Canadian Attitudes on Post-Secondary Education

The CCL has just released survey results stating: “Public to Canada’s leaders: pay attention to post-secondary education“. There’s lots to review in the 80 questions that were asked of Canadians from across the country, summed up by the CCL President:

“What this poll tells us is that Canadians recognize that education and training are necessary to support economic growth and strong communities. They understand what a knowledge society means, and they want Canada to become a knowledge society,” said Dr. Paul Cappon, CCL’s president and CEO. “This is a message to our country’s leaders that higher education and skills training must be a national priority.”

Because I’m the type of person who reads the fine print, I found the responses to Question 54, available in the complete report, much more interesting:

Do you think that a college or university education is necessary for a person to be successful in today’s work world, or do you think that there are many ways to succeed in today’s work world without a college or university education?

  • Yes, necessary – 9%
  • No, many ways to succeed – 47%
  • DK / NA – 11%

Therefore, almost half of Canadians do not believe that post-secondary education is necessary to be successful in today’s work world.
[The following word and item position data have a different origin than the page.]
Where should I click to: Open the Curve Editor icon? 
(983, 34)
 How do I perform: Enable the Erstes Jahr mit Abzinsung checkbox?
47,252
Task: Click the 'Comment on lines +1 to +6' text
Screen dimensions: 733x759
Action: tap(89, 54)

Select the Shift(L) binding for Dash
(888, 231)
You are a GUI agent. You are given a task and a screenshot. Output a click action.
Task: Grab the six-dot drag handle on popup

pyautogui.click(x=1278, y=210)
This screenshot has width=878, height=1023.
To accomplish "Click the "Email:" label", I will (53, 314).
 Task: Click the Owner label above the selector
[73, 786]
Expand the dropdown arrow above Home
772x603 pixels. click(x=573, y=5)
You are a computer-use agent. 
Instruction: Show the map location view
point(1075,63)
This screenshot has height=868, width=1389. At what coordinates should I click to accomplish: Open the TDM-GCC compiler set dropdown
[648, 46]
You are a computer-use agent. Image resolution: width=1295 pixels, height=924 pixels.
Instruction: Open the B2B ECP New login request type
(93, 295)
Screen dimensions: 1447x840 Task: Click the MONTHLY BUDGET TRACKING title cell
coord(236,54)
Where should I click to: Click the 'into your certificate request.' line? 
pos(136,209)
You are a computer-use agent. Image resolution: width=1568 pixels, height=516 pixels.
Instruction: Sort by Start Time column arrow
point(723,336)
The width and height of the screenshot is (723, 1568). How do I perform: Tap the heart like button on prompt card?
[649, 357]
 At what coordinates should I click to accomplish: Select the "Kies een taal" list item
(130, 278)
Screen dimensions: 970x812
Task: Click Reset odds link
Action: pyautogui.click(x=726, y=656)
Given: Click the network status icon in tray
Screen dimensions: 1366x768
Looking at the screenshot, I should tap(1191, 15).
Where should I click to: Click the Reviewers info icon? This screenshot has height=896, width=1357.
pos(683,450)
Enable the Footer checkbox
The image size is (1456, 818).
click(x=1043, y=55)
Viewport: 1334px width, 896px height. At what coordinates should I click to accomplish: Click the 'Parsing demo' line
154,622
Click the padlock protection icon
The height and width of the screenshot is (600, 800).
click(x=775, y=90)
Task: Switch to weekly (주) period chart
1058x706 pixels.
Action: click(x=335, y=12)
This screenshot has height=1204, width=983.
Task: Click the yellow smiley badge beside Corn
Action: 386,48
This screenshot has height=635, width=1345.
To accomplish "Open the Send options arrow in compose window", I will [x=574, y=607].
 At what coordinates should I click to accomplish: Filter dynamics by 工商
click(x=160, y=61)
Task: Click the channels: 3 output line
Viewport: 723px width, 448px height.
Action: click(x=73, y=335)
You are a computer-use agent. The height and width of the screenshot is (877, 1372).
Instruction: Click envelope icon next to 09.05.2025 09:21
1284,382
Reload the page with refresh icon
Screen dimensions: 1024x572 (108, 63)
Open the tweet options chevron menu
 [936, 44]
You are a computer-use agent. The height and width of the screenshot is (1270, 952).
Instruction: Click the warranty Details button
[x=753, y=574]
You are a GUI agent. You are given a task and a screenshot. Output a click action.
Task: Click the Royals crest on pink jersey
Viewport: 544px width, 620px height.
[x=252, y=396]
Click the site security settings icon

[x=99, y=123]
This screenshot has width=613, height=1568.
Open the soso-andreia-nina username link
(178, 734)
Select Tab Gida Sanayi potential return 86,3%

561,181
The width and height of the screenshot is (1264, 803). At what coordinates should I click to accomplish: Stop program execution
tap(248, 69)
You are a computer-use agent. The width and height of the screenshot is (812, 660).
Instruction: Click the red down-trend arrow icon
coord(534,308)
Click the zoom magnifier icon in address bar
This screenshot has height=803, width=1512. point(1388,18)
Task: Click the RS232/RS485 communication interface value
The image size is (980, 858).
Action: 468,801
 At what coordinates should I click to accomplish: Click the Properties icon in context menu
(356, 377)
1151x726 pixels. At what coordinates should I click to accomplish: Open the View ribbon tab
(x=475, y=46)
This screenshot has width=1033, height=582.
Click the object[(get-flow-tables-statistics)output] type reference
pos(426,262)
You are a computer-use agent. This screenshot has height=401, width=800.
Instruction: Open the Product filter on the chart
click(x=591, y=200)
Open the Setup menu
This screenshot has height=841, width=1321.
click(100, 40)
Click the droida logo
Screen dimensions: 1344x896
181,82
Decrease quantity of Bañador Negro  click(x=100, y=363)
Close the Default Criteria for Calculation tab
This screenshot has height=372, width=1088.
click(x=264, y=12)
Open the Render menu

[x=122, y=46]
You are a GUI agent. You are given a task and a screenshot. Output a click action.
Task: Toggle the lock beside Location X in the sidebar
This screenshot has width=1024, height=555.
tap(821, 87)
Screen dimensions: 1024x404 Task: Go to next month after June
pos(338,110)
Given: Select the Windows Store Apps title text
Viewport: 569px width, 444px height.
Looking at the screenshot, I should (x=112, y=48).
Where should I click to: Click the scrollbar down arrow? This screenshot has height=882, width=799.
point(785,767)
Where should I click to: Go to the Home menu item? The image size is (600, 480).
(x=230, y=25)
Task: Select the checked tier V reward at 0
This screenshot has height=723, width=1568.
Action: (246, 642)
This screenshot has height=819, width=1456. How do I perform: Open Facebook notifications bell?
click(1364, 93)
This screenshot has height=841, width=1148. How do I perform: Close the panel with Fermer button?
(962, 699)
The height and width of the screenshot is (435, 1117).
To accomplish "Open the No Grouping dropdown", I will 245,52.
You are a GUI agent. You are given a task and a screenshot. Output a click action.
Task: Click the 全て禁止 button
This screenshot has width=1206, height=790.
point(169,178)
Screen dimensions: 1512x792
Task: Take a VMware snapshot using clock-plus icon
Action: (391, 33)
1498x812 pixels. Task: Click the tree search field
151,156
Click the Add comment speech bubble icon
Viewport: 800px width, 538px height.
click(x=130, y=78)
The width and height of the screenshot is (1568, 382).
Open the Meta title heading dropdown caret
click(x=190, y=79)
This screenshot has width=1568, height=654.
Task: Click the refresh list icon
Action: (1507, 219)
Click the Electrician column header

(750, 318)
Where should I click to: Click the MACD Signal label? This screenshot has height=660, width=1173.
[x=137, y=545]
Perhaps they had already read Will Richardson’s post, Dear Kids, You don’t have to go to College.

Update:

Here is another survey that I reported on last year in Work, Education & Taxes, where the results show that Canadians may be getting too much formal education, without any economic benefits. One comprehensive survey showed that Canadians have the highest rates of formal learning in the world, while another report indicated that there is a productivity gap in this country. If education can be directly correlated to economic productivity (as the CCL’s public statement infers) then we have a problem with the effectiveness of our post-secondary institutions. I’m not quite so sure about the correlation, and would not lay the blame on academia, but neither do I think that formal education is the key to economic productivity.